START GIVEN RECORDS
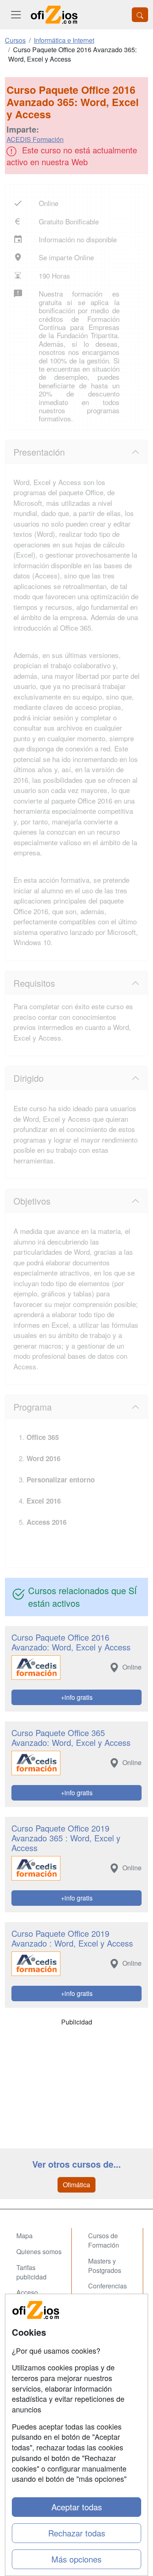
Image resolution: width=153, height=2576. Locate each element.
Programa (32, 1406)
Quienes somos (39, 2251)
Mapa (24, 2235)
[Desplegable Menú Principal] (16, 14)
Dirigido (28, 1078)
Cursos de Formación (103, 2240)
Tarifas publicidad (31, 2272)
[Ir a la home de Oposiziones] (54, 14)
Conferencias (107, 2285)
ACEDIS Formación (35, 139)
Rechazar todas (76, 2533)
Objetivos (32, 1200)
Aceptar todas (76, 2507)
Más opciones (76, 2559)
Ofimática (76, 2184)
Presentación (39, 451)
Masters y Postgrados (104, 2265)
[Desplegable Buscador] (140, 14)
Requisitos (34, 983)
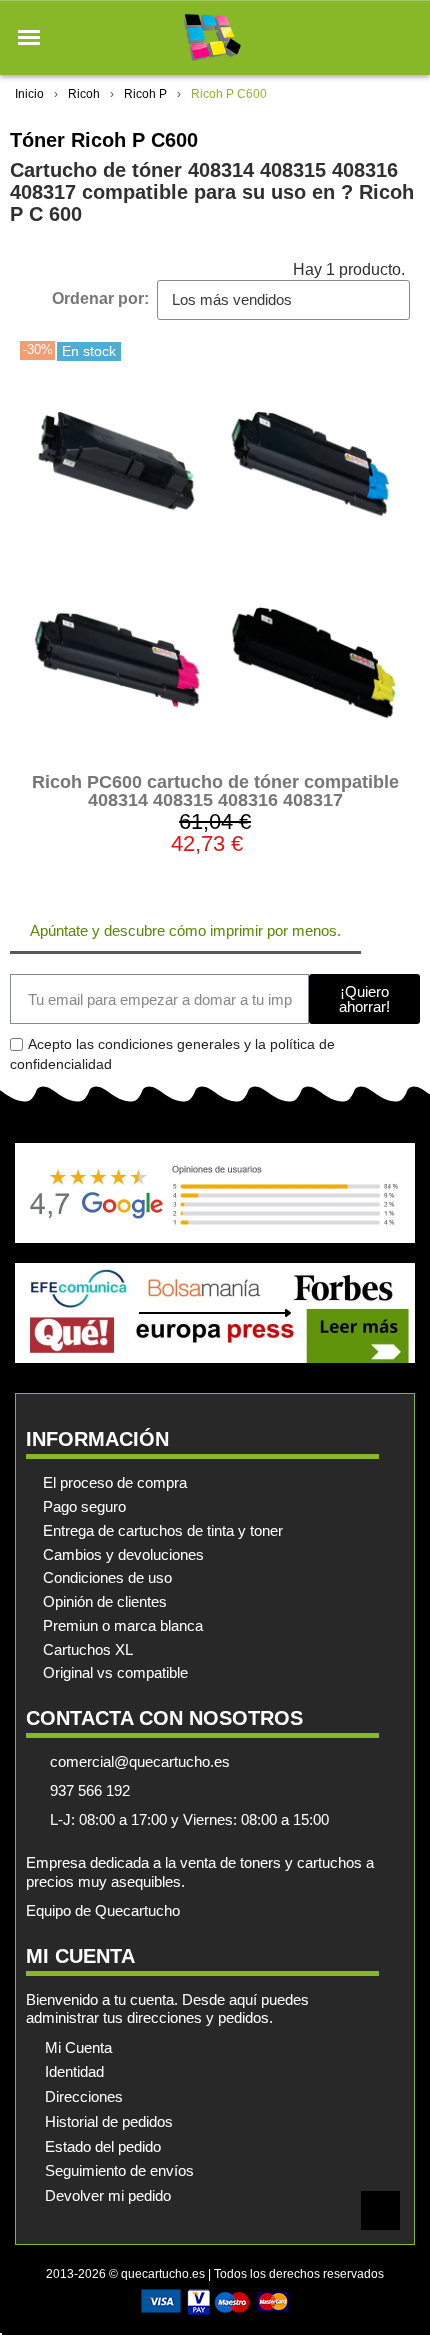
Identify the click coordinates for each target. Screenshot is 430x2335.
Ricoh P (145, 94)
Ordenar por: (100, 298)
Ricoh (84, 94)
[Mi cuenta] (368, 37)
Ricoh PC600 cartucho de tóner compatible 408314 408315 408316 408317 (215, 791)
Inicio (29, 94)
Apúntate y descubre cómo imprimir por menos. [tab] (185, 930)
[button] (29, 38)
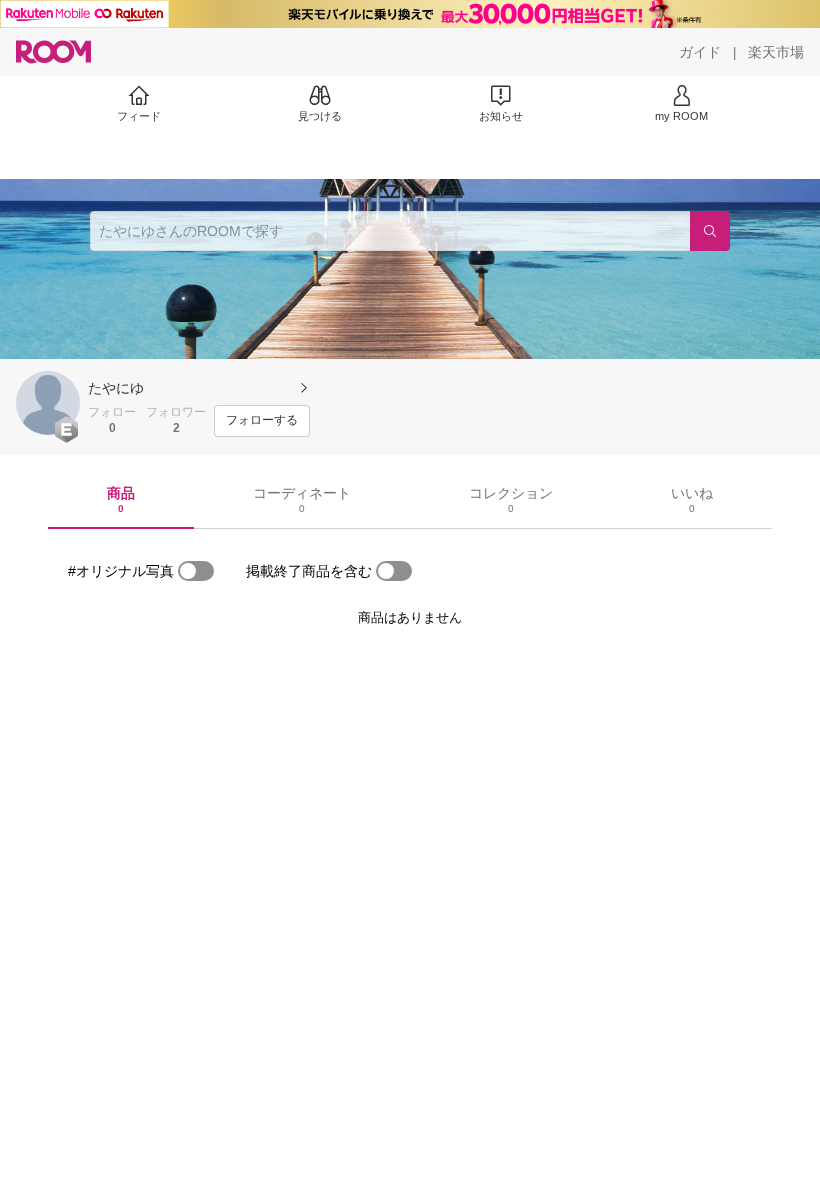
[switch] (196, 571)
END GIVEN RECORDS
● ASSIGNMENT
Both the line above containing "Conferencias (107, 2285)" and the line containing "Inicio (29, 94)" belong in the copy, along with every line between them; print these exactly and omit the pictures.

● EXERCISE OUTPUT
Conferencias (107, 2285)
ACEDIS Formación (35, 139)
Rechazar todas (76, 2533)
Objetivos (32, 1200)
Aceptar todas (76, 2507)
Más opciones (76, 2559)
Ofimática (76, 2184)
Presentación (39, 451)
Masters y Postgrados (104, 2265)
[Desplegable Buscador] (140, 14)
Requisitos (34, 983)
Identify the click coordinates for each target. Screenshot is 430x2335.
Ricoh P (145, 94)
Ordenar por: (100, 298)
Ricoh (84, 94)
[Mi cuenta] (368, 37)
Ricoh PC600 cartucho de tóner compatible 408314 408315 408316 408317 (215, 791)
Inicio (29, 94)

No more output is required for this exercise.